Relation between visual acuity after proton therapy and dose parameters by tumour localisation. Each horizontal row in the heat map represents an eye. The total number included eyes in this analysis is 103. Data is clustered on visual acuity during follow-up by tumour localisation. The four non-clustering annotations bars at the right side of the heat map display the values for each eye for enucleations in the first 5 years and three dose parameters. This graph gives on overview of the pattern of decline in visual acuity across follow-up in the cohort and shows the relation between visual impairment and relevant clinical and radiotherapeutic factors at the individual level.

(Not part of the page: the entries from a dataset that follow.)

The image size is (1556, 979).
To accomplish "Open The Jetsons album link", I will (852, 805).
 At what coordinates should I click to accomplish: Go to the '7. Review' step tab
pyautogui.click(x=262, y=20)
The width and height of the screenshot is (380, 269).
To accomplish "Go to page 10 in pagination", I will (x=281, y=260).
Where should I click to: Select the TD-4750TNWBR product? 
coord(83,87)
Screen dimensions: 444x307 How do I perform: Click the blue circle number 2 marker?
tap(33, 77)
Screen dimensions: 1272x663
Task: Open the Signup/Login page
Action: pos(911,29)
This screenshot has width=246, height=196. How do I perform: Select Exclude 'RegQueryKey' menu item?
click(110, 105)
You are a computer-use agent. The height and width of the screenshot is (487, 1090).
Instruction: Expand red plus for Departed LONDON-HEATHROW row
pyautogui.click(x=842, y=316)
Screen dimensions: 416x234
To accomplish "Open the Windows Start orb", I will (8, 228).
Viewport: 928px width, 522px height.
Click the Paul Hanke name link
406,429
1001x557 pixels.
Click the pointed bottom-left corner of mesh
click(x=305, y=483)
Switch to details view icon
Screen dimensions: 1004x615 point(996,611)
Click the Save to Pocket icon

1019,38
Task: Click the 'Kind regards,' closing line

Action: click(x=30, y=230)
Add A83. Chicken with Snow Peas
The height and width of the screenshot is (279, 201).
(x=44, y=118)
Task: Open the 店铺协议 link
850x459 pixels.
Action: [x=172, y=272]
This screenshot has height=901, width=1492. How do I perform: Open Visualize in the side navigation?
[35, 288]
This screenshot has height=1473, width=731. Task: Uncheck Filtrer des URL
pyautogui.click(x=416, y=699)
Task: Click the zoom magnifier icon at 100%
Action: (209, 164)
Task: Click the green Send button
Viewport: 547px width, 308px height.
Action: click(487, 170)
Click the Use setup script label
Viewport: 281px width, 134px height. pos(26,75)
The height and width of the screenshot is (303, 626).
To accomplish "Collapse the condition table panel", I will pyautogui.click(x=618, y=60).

Risk factors for loss of visual acuity identified by us and others include tumour size [13,20,21,40,41,42], pre-treatment visual acuity [13,15,21,31,40,42] and retinal detachment [15,40], a more central tumour localisation [15,20,23,39,40,43] and dose to the macula [15,21,23,40,42], retina [42] and optic disc [40,42]. Based on our and the aforementioned studies, dose to the macula/fovea seems to have a stronger association with loss of visual acuity than dose to the optic disc/nerve. This hypothesis is supported by a number of studies that showed that high doses to the optic disc and nerve do not necessarily result in loss of vision or radiation optic neuropathy [23,42,43]. However, this finding could also be explained by discrepancies between planned and delivered dose due to the current planning technique that relies on a standard model of the eye and derivatives for tumour localisation. Current proton therapy planning strategies often prioritise sparing of the optic disc and nerve over sparing of the macula. It is complicated to isolate the impact of dose parameters of eye structures that are in proximity, and it is therefore hard to determine whether the current planning strategy is suboptimal or not. Encouraging developments in the field of magnetic resonance imaging of the eye may enable more precise proton therapy planning in the near future [44,45,46].

4.4. Limitations

Selection bias and registration bias are inherent to the retrospective design of this study, which may have led to an underestimation of the incidence of the events reported in this study. We expect this to be minimal because we cross-checked oncological outcomes and survival in the National Dutch Cancer Registry. The interpretation of the comparisons between our cohort other cohorts should be done with caution. The patient selection is different in each study, even if Dutch and Swiss patients treated in Switzerland would be compared [18,23,25,47].

4.5. Implications

Proton therapy is increasingly available for the treatment of uveal melanomas and is a valuable alternative for enucleation. Proton therapy offers good local tumour control, eye preservation and for some patients, even visual acuity preservation, which is important for functioning and quality of life [48]. Future studies should aim to further improve visual outcomes and reduce side effects. The integration of high-resolution imaging in proton therapy treatment planning will be a key step in this journey [45]. This and other studies showed that distant metastasis are common and impair overall survival. Unfortunately, there are currently no systemic therapies that are recommended in uveal melanoma [49]. Several clinical trials in the adjuvant and metastatic setting are ongoing and will hopefully change this in the near future [50].

5. Conclusions

International referral of uveal melanoma patients for proton therapy is feasible and yielded good local control and eye preservation. However, risk of distant metastasis and severe visual impairment were substantial, which may be explained by our referral criteria based on large tumour size and central tumour localisation. These results may help physicians and patients to decide whether proton therapy at distant centres is worthwhile. Our analyses indicate that sparing of the macula may be more important for prevention of severe visual impairment than sparing of the optic disc and nerve, which is relevant for the further development of proton therapy treatment planning.